The Social Network simply cannot be done justice in writing alone, the pitch for the film's story sounds utterly uninspired and the events described now hardly jump out as 'must see' exciting material. Why is it then that this film is so groundbreaking? How can a story about the birth of a popular website have such a resonating voice?
At the heart of the film is of course Mark Zuckerberg (in real life the actual owner of Facebook), he is portrayed here as an almost high functioning autistic genius - his face rarely expressing more than an ounce of emotion with a monotonous voice devoid of empathy. What is so interesting is the idea of an individual who encompasses zero interpersonal skills yet one who creates a device that revolutionised the way the whole world communicates. Sorkin's script really latches onto the times we live in and the time surrounding the birth of Facebook; a technological revolution where the young are now more powerful through the technological world they adapt to at such an early age, through the course of the film we are reminded that it really is the young who hold the key to the future, now more than ever. This is made prominent in a standout scene where Sean Parker takes Zuckerberg to a club, over drinks Sean recites a story ( though it does sound like a parable) about the creator of Victoria's Secret (Sean's date is a model for said company), he explains how the company was sold in its earl stages for 4million dollars except two years later it's worth 500 million dollars, the creator jumps off the Golden Gate Bridge. Sean tells Zuckerberg that the time for adults to take over young people's prospects are over, "this is our time" he says as the music pumps and the club feels positively alive. This statement feels true and not just something Sean says to butter Zuckerberg up further, it sounds true because it is. Parker at the time was a millionaire still in his lesser twenties and now Zuckerberg still owns Facebook which is valued between 75- 100 million dollars to date. The world is truly theirs.

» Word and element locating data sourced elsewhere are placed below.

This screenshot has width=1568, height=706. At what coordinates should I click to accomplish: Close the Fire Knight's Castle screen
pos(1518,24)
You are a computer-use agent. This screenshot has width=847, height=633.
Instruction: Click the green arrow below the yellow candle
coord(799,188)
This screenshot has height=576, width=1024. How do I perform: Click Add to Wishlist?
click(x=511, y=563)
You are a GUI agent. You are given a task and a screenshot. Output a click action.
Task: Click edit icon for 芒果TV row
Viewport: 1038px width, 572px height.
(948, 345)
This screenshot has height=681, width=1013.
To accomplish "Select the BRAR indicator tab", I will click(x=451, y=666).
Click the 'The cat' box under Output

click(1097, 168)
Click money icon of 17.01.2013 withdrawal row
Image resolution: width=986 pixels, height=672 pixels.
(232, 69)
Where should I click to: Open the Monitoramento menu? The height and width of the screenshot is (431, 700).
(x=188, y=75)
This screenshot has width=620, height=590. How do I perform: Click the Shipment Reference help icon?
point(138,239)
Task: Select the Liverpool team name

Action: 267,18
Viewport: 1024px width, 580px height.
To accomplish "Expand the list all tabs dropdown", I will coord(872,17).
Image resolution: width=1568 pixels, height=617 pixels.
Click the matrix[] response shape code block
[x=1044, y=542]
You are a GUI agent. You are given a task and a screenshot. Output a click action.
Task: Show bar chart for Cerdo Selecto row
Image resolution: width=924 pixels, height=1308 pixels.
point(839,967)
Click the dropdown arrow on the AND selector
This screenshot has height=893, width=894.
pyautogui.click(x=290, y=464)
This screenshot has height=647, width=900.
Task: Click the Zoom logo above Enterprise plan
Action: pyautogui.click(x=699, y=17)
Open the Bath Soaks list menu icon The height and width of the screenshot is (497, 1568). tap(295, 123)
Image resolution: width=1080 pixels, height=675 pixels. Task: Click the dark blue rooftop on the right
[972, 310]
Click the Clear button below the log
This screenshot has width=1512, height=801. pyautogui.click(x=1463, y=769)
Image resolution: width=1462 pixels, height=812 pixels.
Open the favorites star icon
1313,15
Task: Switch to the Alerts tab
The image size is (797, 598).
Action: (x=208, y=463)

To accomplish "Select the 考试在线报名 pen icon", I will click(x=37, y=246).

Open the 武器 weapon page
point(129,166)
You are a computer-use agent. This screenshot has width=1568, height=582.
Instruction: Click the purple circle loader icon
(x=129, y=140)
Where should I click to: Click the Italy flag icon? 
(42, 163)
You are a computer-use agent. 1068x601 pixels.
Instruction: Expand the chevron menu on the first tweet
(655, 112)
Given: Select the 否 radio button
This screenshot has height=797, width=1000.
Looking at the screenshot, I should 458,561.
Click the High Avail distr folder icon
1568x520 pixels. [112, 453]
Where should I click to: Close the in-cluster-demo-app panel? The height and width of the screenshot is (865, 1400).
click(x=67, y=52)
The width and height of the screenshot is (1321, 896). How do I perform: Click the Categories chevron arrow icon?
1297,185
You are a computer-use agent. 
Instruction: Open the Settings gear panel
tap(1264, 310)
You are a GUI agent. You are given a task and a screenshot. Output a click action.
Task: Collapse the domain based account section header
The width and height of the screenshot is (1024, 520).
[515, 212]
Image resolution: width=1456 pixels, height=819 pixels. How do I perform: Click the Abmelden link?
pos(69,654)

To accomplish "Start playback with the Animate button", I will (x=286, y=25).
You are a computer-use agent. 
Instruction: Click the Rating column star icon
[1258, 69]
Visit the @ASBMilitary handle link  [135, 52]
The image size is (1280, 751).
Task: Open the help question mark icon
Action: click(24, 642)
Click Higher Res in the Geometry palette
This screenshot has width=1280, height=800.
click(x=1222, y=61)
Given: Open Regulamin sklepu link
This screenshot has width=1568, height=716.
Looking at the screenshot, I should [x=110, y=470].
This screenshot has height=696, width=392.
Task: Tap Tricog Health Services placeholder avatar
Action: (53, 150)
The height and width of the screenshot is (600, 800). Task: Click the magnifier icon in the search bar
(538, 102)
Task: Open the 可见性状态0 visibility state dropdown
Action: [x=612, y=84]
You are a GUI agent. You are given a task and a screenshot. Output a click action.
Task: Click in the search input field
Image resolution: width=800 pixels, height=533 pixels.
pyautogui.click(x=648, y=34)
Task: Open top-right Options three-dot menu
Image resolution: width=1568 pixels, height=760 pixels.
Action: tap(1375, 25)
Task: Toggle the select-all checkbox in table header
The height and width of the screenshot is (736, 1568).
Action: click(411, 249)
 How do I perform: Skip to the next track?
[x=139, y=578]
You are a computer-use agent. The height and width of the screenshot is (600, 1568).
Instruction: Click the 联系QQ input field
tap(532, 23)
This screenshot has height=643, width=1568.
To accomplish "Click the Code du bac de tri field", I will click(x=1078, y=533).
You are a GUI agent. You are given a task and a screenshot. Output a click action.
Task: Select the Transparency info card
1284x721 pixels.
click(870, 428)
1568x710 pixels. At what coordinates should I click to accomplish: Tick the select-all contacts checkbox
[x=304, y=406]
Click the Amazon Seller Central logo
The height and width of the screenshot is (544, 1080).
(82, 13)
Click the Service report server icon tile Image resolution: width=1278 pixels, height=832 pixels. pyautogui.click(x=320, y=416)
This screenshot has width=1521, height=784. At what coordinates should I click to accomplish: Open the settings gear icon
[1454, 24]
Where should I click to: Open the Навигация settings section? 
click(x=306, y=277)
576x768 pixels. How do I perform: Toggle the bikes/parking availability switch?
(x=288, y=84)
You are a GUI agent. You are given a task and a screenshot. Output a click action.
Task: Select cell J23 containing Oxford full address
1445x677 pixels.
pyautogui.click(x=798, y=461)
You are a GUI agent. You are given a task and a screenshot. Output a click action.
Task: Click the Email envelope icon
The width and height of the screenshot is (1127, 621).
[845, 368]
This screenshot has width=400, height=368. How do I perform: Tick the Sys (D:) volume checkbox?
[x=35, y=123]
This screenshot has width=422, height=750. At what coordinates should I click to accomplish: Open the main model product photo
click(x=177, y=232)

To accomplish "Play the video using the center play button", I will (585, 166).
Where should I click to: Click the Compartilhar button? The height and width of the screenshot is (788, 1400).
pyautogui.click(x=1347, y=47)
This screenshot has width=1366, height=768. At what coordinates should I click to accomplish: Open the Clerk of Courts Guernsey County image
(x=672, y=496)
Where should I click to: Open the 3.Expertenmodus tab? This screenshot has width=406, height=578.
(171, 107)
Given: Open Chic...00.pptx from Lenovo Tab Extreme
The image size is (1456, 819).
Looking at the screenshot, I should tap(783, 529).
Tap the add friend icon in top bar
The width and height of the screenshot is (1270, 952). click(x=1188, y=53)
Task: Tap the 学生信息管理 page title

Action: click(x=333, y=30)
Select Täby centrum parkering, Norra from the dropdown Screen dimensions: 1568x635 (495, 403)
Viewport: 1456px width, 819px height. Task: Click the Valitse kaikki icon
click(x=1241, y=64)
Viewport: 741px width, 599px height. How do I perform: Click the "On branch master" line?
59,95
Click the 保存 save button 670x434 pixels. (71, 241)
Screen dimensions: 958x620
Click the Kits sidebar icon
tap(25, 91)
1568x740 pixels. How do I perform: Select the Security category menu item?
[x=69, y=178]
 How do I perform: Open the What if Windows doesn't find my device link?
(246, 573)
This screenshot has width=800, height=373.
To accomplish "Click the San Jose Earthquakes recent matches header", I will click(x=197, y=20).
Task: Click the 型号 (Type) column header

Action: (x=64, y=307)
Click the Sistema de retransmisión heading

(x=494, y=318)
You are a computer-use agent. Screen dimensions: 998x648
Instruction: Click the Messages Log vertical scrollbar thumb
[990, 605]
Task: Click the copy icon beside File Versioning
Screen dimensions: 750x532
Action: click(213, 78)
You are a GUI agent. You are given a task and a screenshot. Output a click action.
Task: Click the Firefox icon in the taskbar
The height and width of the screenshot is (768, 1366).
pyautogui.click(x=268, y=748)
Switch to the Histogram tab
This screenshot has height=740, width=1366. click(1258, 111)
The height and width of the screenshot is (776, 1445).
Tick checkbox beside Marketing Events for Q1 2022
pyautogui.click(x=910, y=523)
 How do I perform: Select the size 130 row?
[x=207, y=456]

David Fincher's direction heightens material of people typing on laptops or sat around tables arguing legal disputes into something truly spectacular. In the wrong hands Sorkin's incredible script could have bombed but through Fincher (one of the most meticulous and technically minded director's since Kubrick) we're given a rise and fall story as intense and just as riveting as any gangster epic, his detail reaching the levels witnessed in his 2007 masterpiece Zodiac. Enough praise can't be said for the awe-inspiring music of Trent Reznor and Atticus Ross; the music is seamless, feeling completely at one with the film and creating a modern industrial atmosphere of impending doom which elevates the film even further adding extra scope.
The Social Network is one of those rare beautiful occurrences within not just mainstream fare (such as this) but in all of cinema; an example of a brilliant and poignant script utterly realised by the perfect director for the material, perfectly cast and performed with a memorable and fitting score accompanying. The Social Network is likely to be the Citizen Kane (1941) for a whole new generation and a defining film of the 21st century that will continue to remain relevant. When the film reaches its powerful and rather low-key ending we're reminded that it all started with a girl, and maybe this is what makes it all so relatable.